WORK REQUIRED: Continue the passage on predicates and consciousness, starting right after its final sentence.
____ EXCERPT PROVIDED
We believe these predicates cover the entire human amplitude of identification and description-communication, as well as the generation of phenomenal or conceptual state changes, through them constructing variants of nature or individuality with individualized structural and behavioral features.
Each new predicate installed and used brings a leap of personalization, determines a growth in the self-situating, interactive, and reality-and-self-evaluating capacity of the individual.
All the enumerated predicates require different amplitudes of consciousness from the user.
Consciousness is the most transparent and the most obscure human quality, but also that of other beings.
We are always conscious of something, we are conscious that we are conscious of something, we are conscious that we can be conscious of a diversity of situations or only of our own consciousness, but we are never conscious of the manner in which we become or are made conscious — at the generative, particular, or generalized level.
Our consciousness makes conscious but does not make itself conscious in making itself conscious; it allows us to introduce into the field of modal identification and characterization a diversity of forms, motions, qualities, and conditionings, but it does not allow us to consciously enter our own consciousness-making algorithm and observe and understand in what manner we become conscious with different extensions and hierarchizations between consciousnesses, through what micro-actions and combinations of mental micro-actions we allocate or are allocated specific, nonspecific, or hierarchically specifying consciousness.
________
____ SUPPLIED INFORMATION
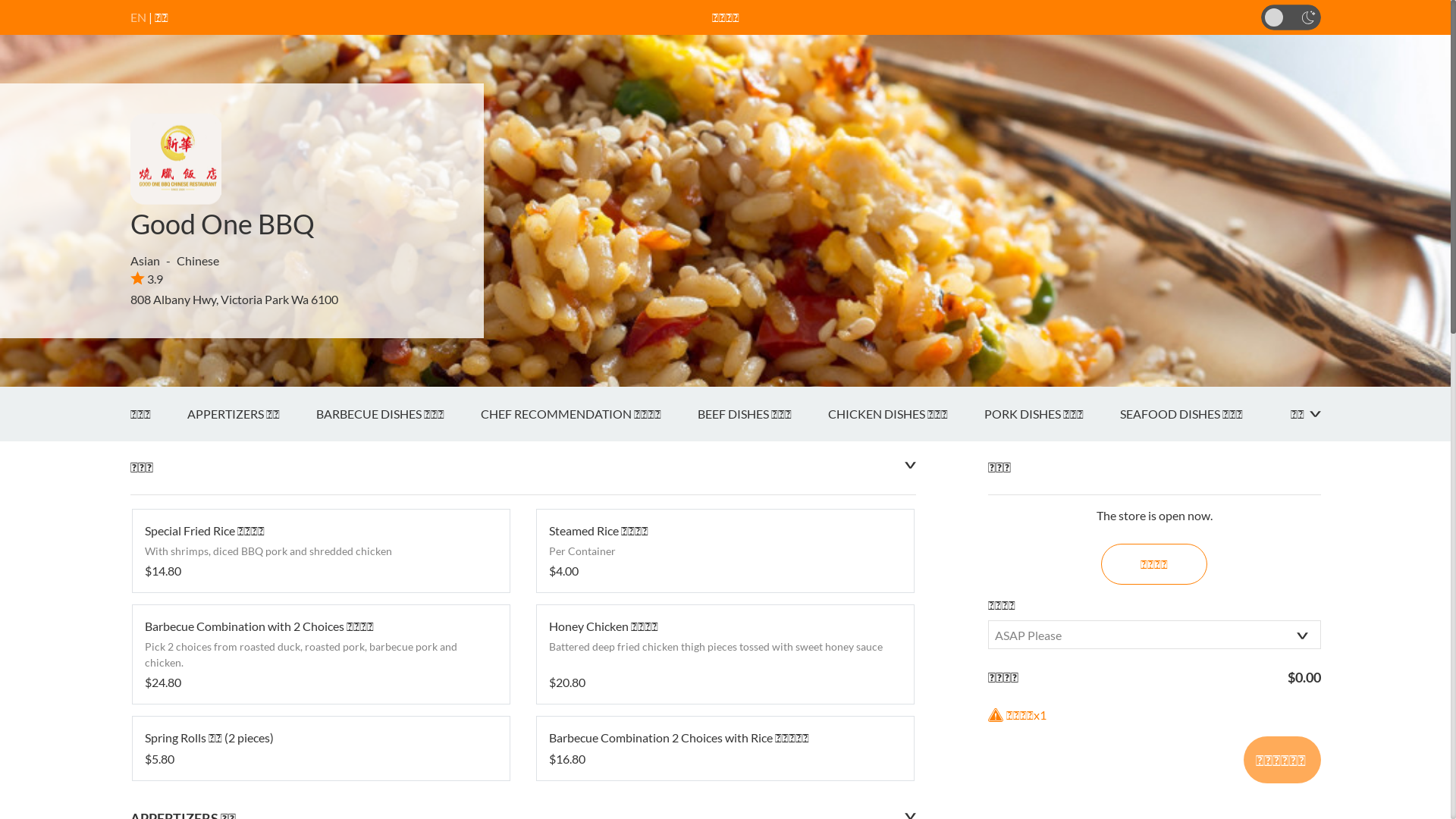
3.9 Element type: text (146, 278)
EN Element type: text (138, 16)
Good One BBQ Element type: text (222, 223)
Given the description of an element on the screen output the (x, y) to click on. 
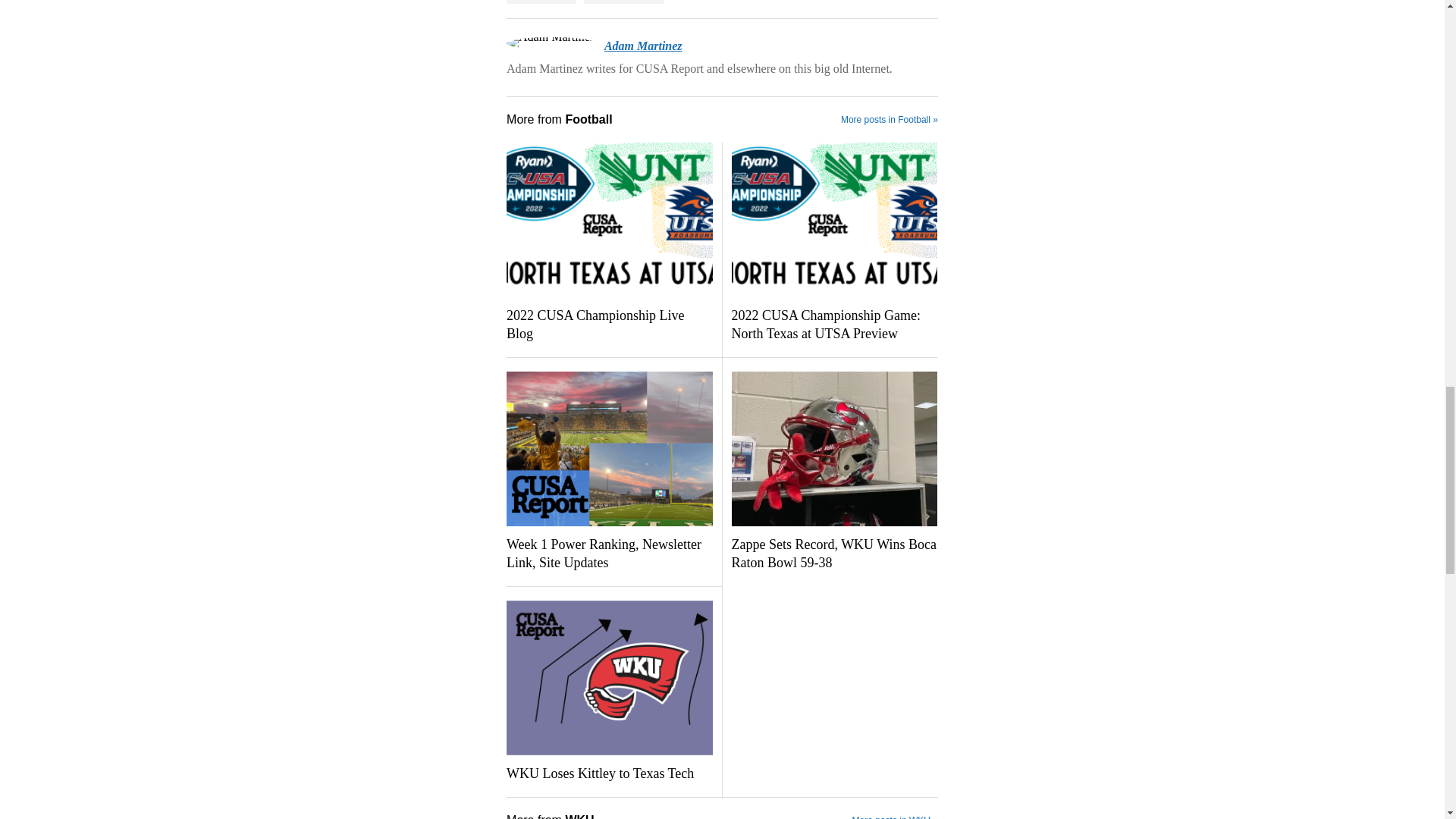
View all posts tagged Mike Sanford JR (623, 2)
2017 Reviews (541, 2)
2022 CUSA Championship Game: North Texas at UTSA Preview (833, 325)
2022 CUSA Championship Live Blog (608, 325)
View all posts tagged 2017 Reviews (541, 2)
WKU Loses Kittley to Texas Tech (608, 773)
Zappe Sets Record, WKU Wins Boca Raton Bowl 59-38 (833, 554)
Week 1 Power Ranking, Newsletter Link, Site Updates (608, 554)
Adam Martinez (643, 45)
Mike Sanford JR (623, 2)
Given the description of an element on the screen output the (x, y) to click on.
________
EXPECTED OUTPUT:
In fact this operative obscurity, this prohibition of entry into the hypothetical consciousness-making and personalizing algorithms, applies to the totality of processing states unfolding in our mind.
We can perceive through each sense, but we cannot also perceive and functionally explicate perception; we can represent — that is, modalize the reality deposited in each sensory message — but we do not know how we construct the modal states, how we generate the video forms, audio forms, and so forth, and the corresponding motions.
We can allocate meanings and speak, but we do not know in what manner we attribute meanings when we speak, or allocate proper meanings to different received messages when we understand speech, not understanding the manner in which we understand.
We can ‘know’ — that is, possess or create certain information, partially consciously — but we do not know how we perform those mental actions through which we evoke something by appealing to memory, do not know how we ingeniously combine information, discovering a new state description with utilizable potential.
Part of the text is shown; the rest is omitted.